C-c C-o C-l hides the text content of the current section and of its direct and indirect subsections.
C-c C-o C-i shows the headings of the direct subsections of the current section.
C-c C-o C-o hides as much as possible without hiding the current section's text content; the headings of ancestor sections of the current section and their child section sections will not be hidden.
When a heading is displayed specially, you can use RET in that heading to show the text content of the section in the same way as C-c C-o C-e.
You can also use the mouse to change the outline state: S-mouse-2 hides the text content of a section in the same way asC-c C-o C-c; mouse-2 on a specially displayed heading shows the text content of the section in the same way as C-c C-o C-e; mouse-1 on a specially displayed start-tag toggles the display of subheadings on and off.

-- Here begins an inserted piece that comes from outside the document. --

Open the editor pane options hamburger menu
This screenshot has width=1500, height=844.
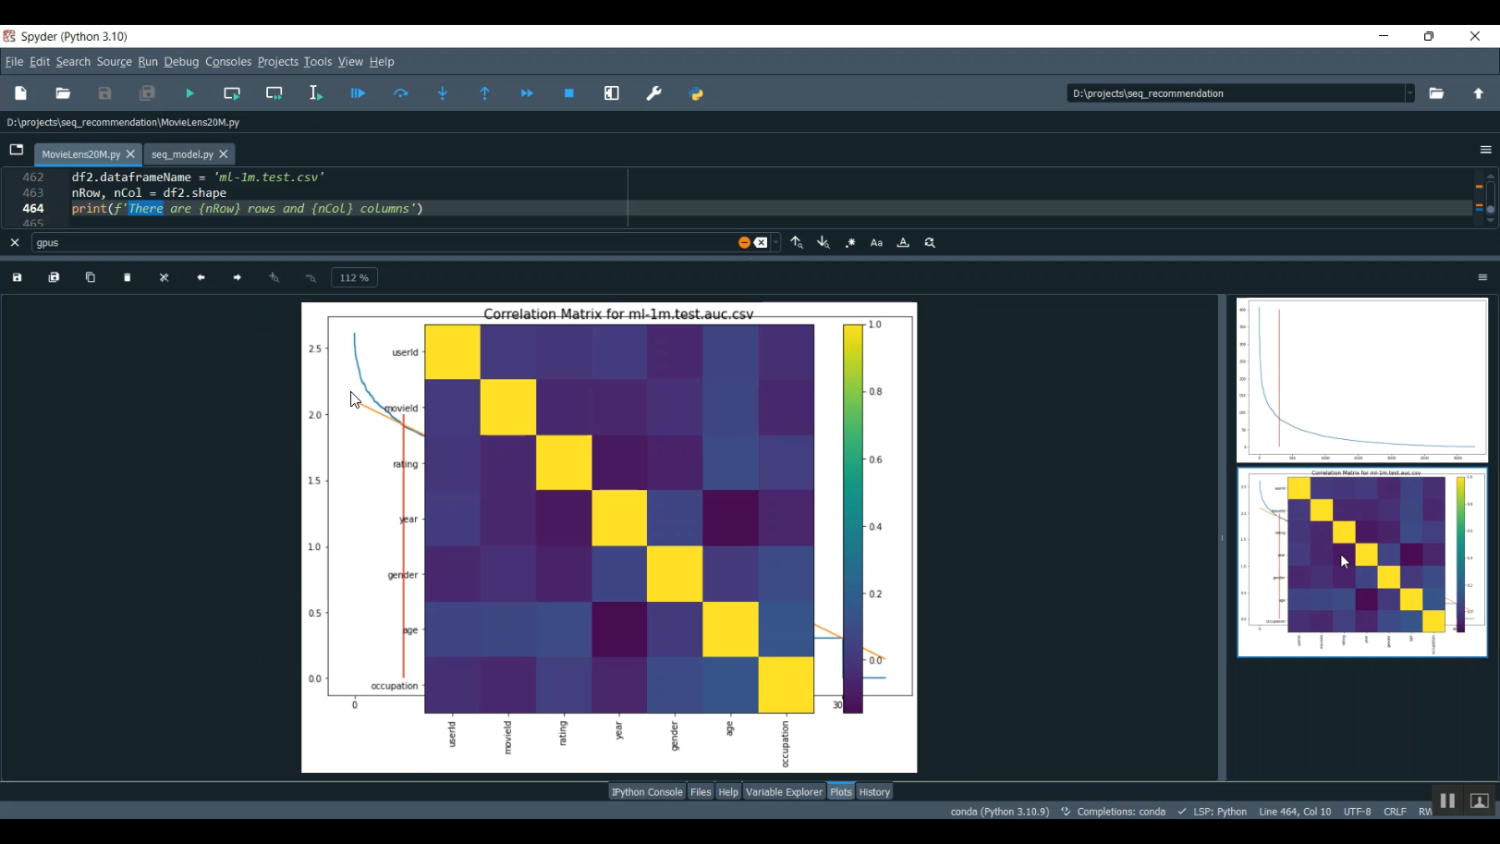click(1485, 150)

The outline state for each section is stored with the first character of the section (as a text property). Every command that changes the outline state of any section updates the display of the buffer so that each section is displayed correctly according to its outline state. If the section structure is subsequently changed, then it is possible for the display to no longer correctly reflect the stored outline state. C-c C-o C-r can be used to refresh the display so it is correct again.
nXML mode has a configurable set of rules to locate a schema for the file being edited. The rules are contained in one or more schema locating files, which are XML documents.
The variable rng-schema-locating-files
specifies
the list of the file-names of schema locating files that nXML mode
should use. The order of the list is significant: when file
x occurs in the list before file y then rules
from file x have precedence over rules from file
y. A filename specified in
rng-schema-locating-files
may be relative. If so, it will
be resolved relative to the document for which a schema is being
located. It is not an error if relative file-names in
rng-schema-locating-files
do not not exist. You can use
M-x customize-variable RET rng-schema-locating-files
RET to customize the list of schema locating
files.
By default, rng-schema-locating-files
list has two
members: schemas.xml
, and
dist-dir/schema/schemas.xml
where
dist-dir
is the directory containing the nXML
distribution. The first member will cause nXML mode to use a file
schemas.xml
in the same directory as the document being
edited if such a file exist. The second member contains rules for the
schemas that are included with the nXML distribution.
The command C-c C-s C-w will tell you what schema is currently being used.
The rules for locating a schema are applied automatically when
you visit a file in nXML mode. However, if you have just created a new
file and the schema cannot be inferred from the file-name, then this
will not locate the right schema. In this case, you should insert the
start-tag of the root element and then use the command C-c
C-a, which reapplies the rules based on the current content of
the document. It is usually not necessary to insert the complete
start-tag; often just <name
is
enough.
If you want to use a schema that has not yet been added to the
schema locating files, you can use the command C-c C-s C-f
to manually select the file contaiing the schema for the document in
current buffer. Emacs will read the file-name of the schema from the
minibuffer. After reading the file-name, Emacs will ask whether you
wish to add a rule to a schema locating file that persistently
associates the document with the selected schema. The rule will be
added to the first file in the list specified
rng-schema-locating-files
; it will create the file if
necessary, but will not create a directory. If the variable
rng-schema-locating-files
has not been customized, this
means that the rule will be added to the file schemas.xml
in the same directory as the document being edited.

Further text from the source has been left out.